When are the 2026 exams administered?

ABP written examinations are typically offered on defined windows each year (commonly with Part I and Part II cycles), with case presentations and oral examinations scheduled in person at designated sites. Applications open several months before each administration with defined deadlines. Exact 2026 dates and deadlines should be confirmed on the ABP/AAP website.

How is the exam scored?

ABP uses criterion-referenced scoring. Written examinations are standard-set by subject-matter experts (modified Angoff methodology common in specialty boards). Case presentations and oral examinations are scored against rubrics covering diagnosis, treatment planning, execution, and outcomes. Candidates must pass all required components — a pass in one does not carry forward indefinitely beyond ABP policy limits. Score reports include domain-level feedback.

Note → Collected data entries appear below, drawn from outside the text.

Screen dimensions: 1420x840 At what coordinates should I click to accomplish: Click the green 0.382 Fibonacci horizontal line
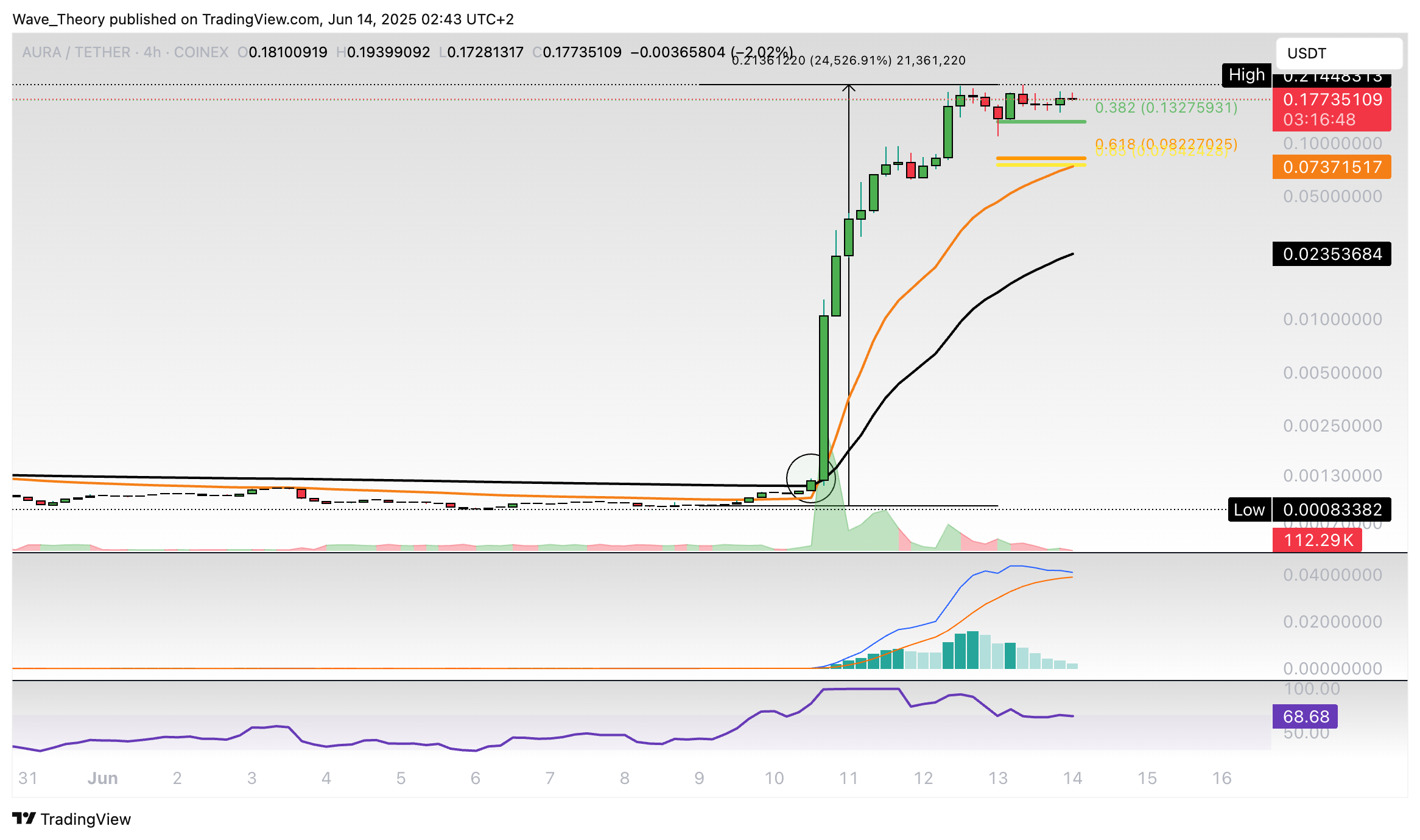pyautogui.click(x=1041, y=122)
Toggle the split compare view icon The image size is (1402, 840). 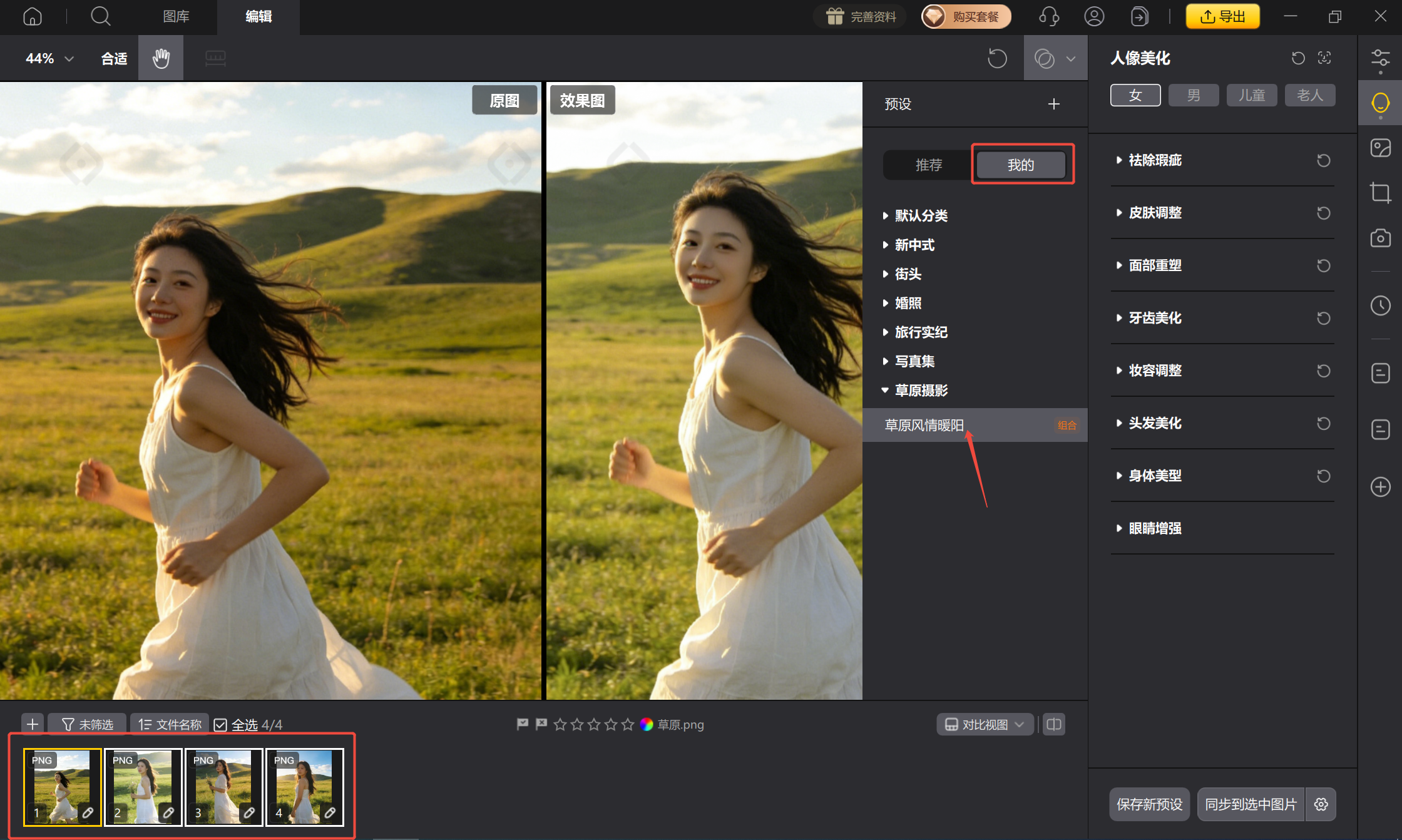[x=1054, y=724]
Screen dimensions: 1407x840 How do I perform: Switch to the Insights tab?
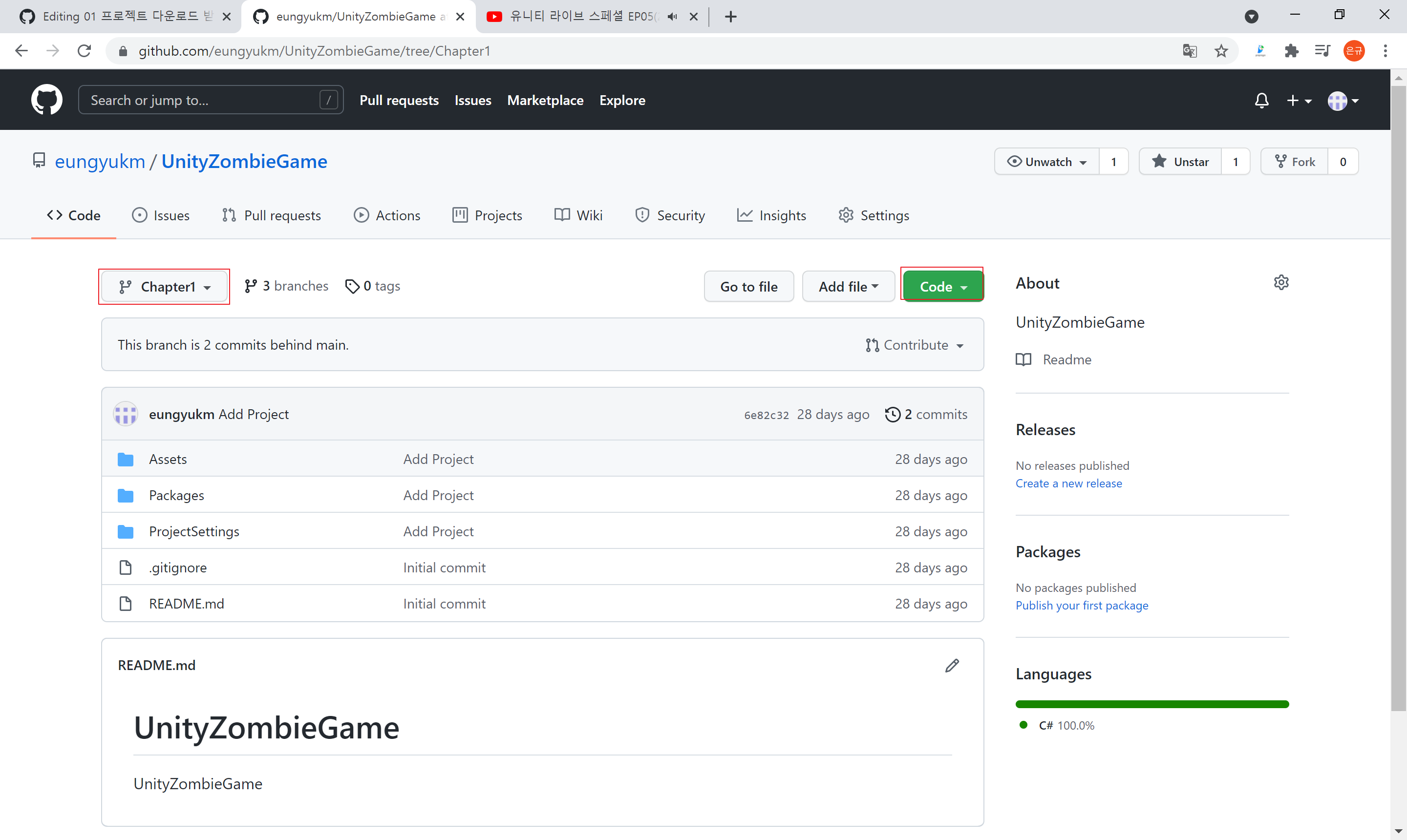(x=771, y=216)
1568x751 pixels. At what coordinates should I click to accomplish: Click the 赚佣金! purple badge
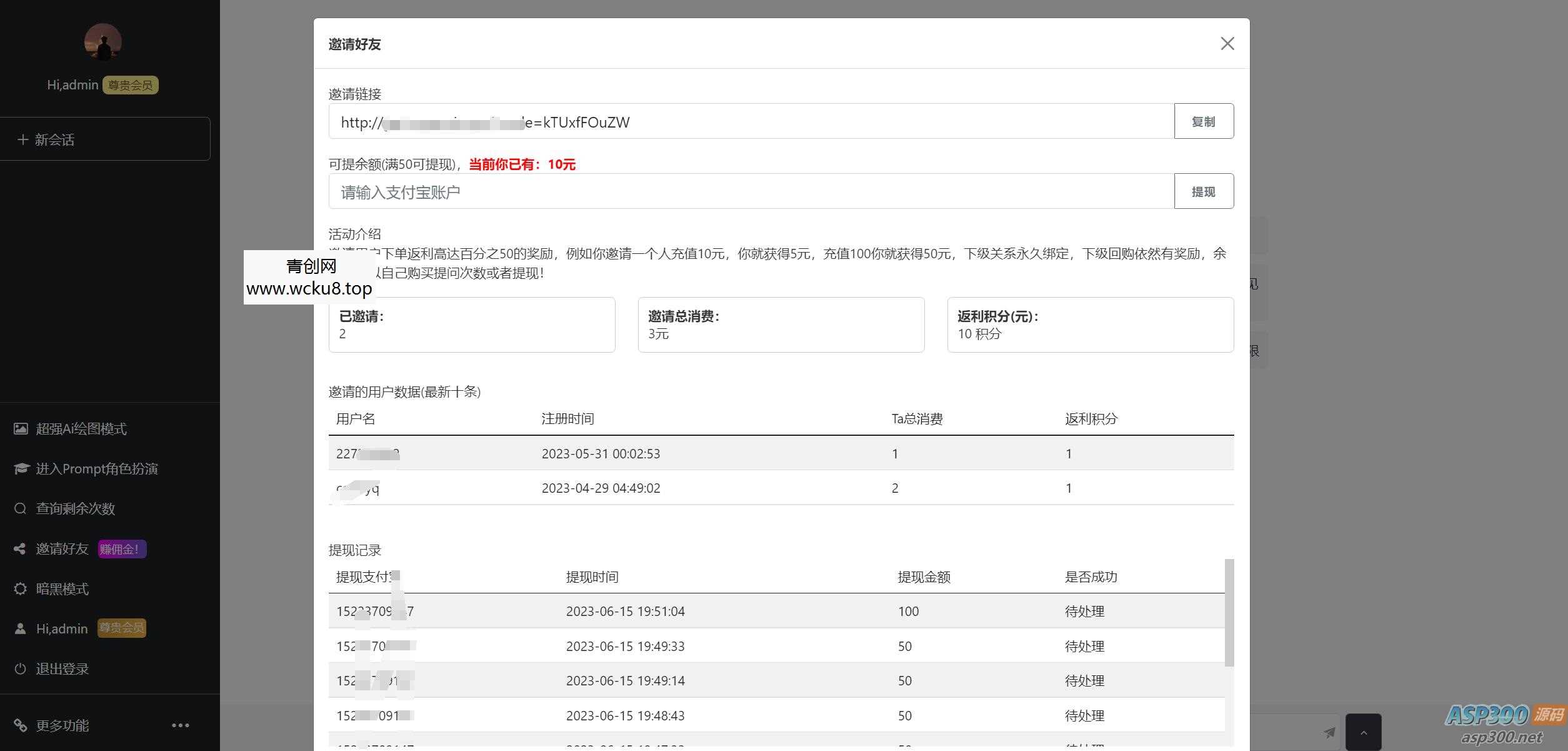click(x=121, y=548)
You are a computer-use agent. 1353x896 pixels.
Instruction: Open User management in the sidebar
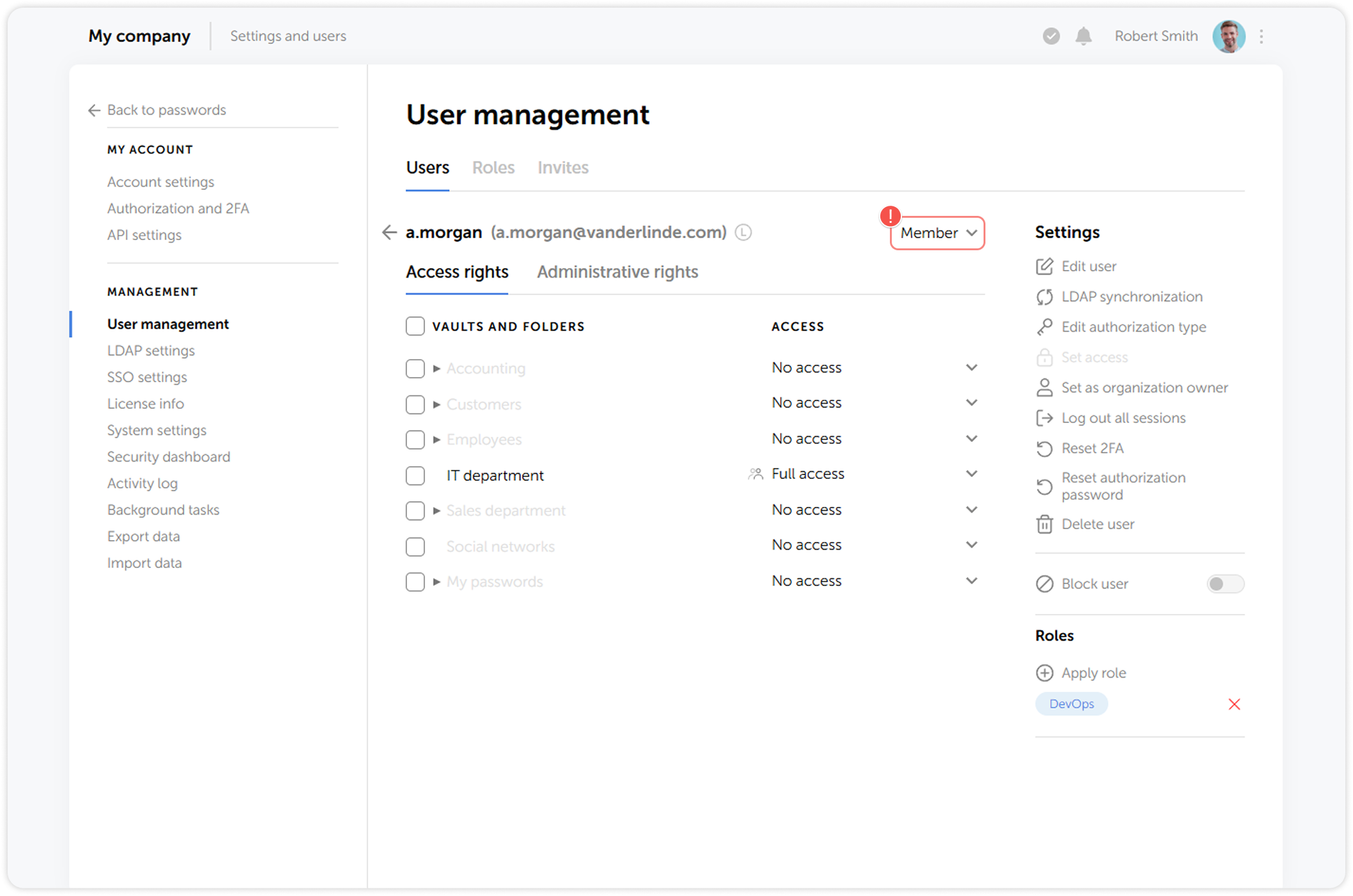point(168,324)
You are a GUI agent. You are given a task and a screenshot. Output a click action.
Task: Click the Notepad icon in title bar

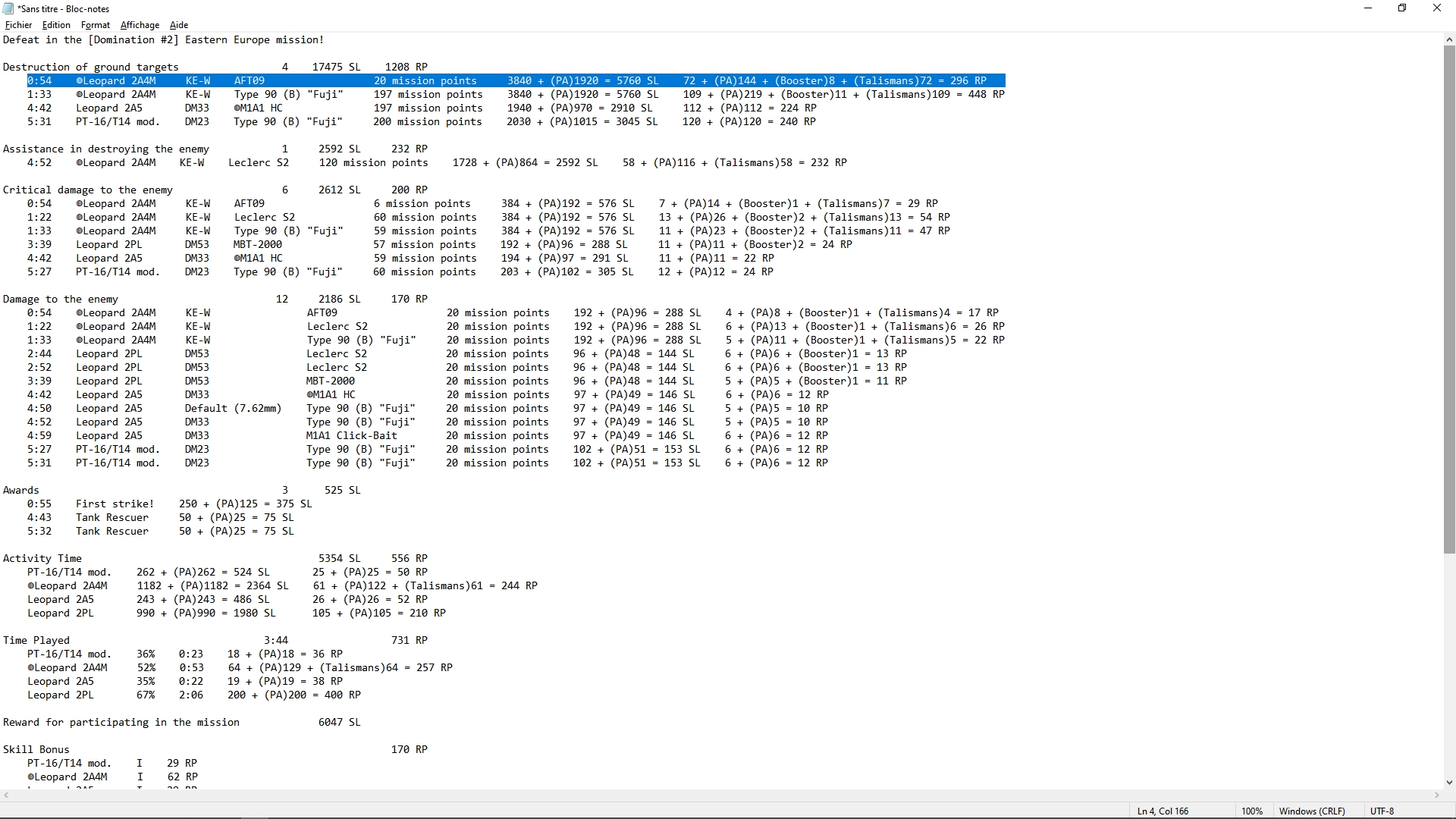pos(8,8)
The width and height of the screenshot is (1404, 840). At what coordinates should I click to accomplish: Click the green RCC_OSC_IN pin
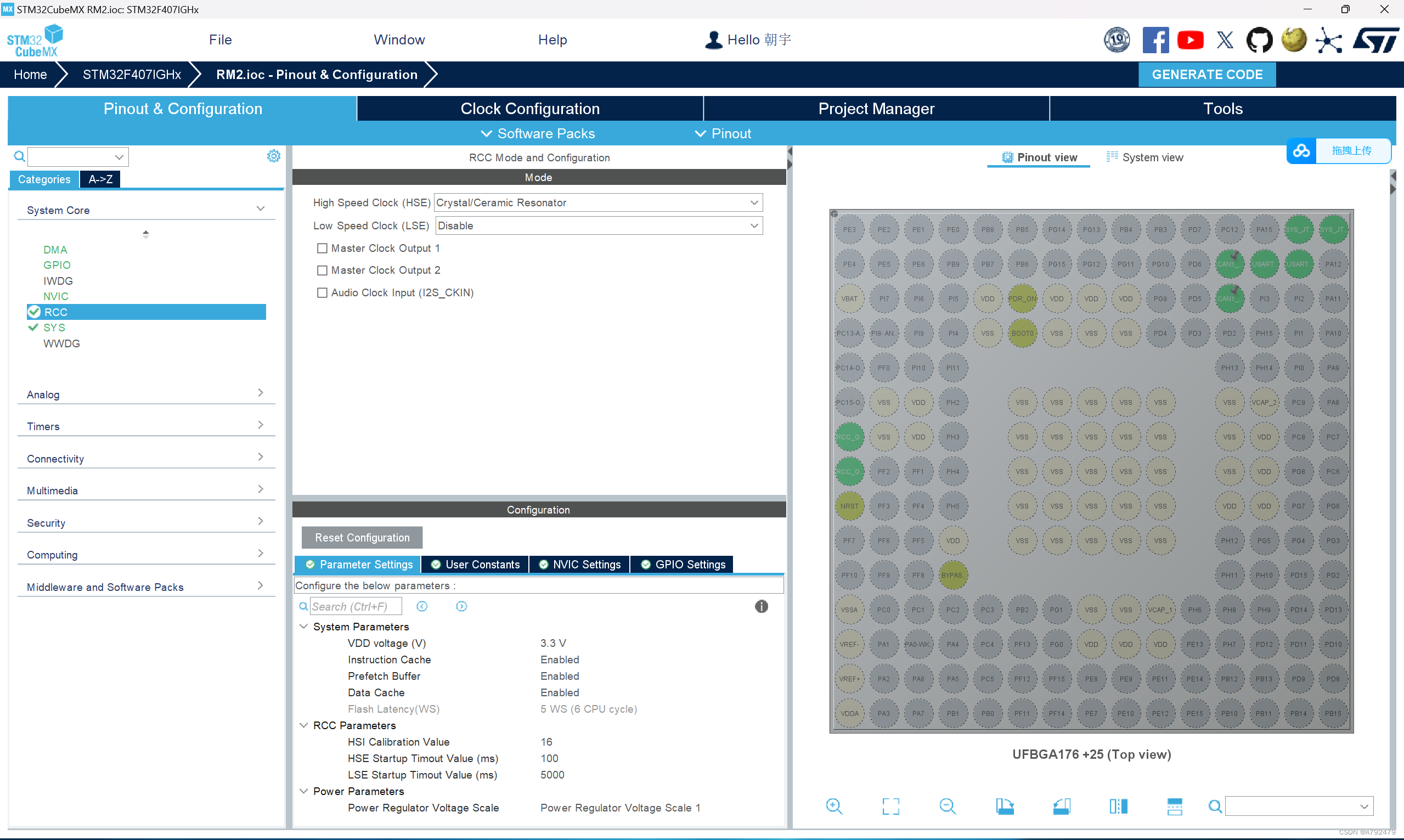[849, 437]
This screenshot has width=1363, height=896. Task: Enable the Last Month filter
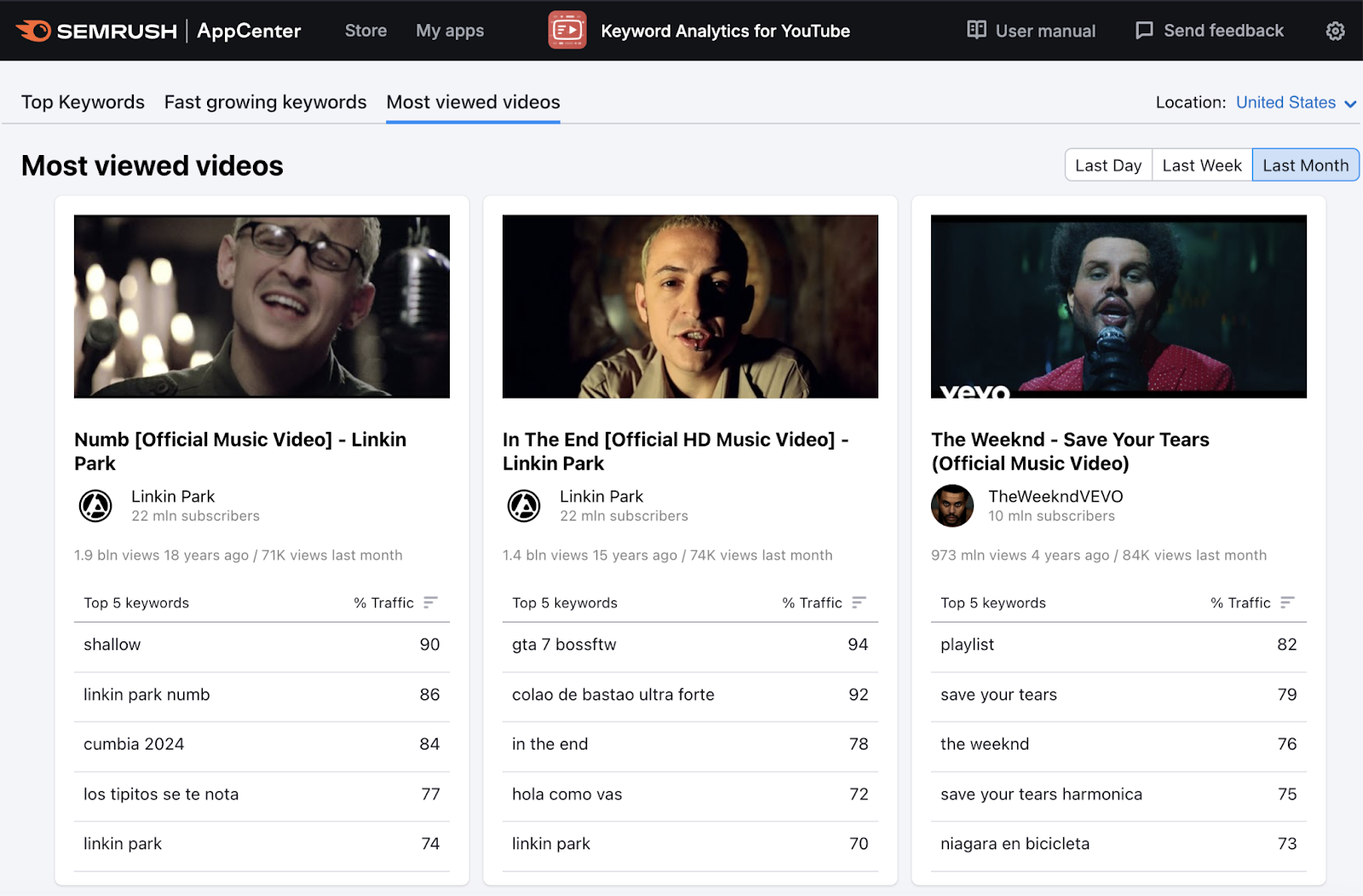pyautogui.click(x=1305, y=164)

What are the highest-yield topics?

Highest-yield topics include the AAP/EFP 2017 World Workshop classification (staging/grading of periodontitis; peri-implant case definitions; Cairo RT for recession), Socransky complexes and keystone pathogens, biologic width / supracrestal tissue attachment, bone graft biology (autograft/DFDBA/Bio-Oss/alloplast) and GTR/GBR membrane selection, Emdogain and rhPDGF-BB, CIST protocol for peri-implantitis, mucogingival procedures (CAF + CTG), MRONJ staging and bisphosphonate management, and systemic-periodontal interactions (diabetes, CVD, adverse pregnancy outcomes).

How should I study for this exam?

Use a structured 12-24 month plan during and after residency. Begin with anatomy, microbiology, and the 2017 AAP/EFP classification — these are the scaffolding for every question. Layer non-surgical therapy, systemic interactions, and pharmacology, then surgical topics (resective/osseous, mucogingival), regenerative (GTR/GBR, Emdogain, rhPDGF), implants, and peri-implantitis (CIST). Integrate AAP Newman and Carranza, Lindhe Clinical Periodontology and Implant Dentistry, Journal of Periodontology/JCP key papers, and high-volume MCQ practice. Prepare cases following ABP format with diagnosis, etiology, treatment planning, execution, and 1+ year outcomes.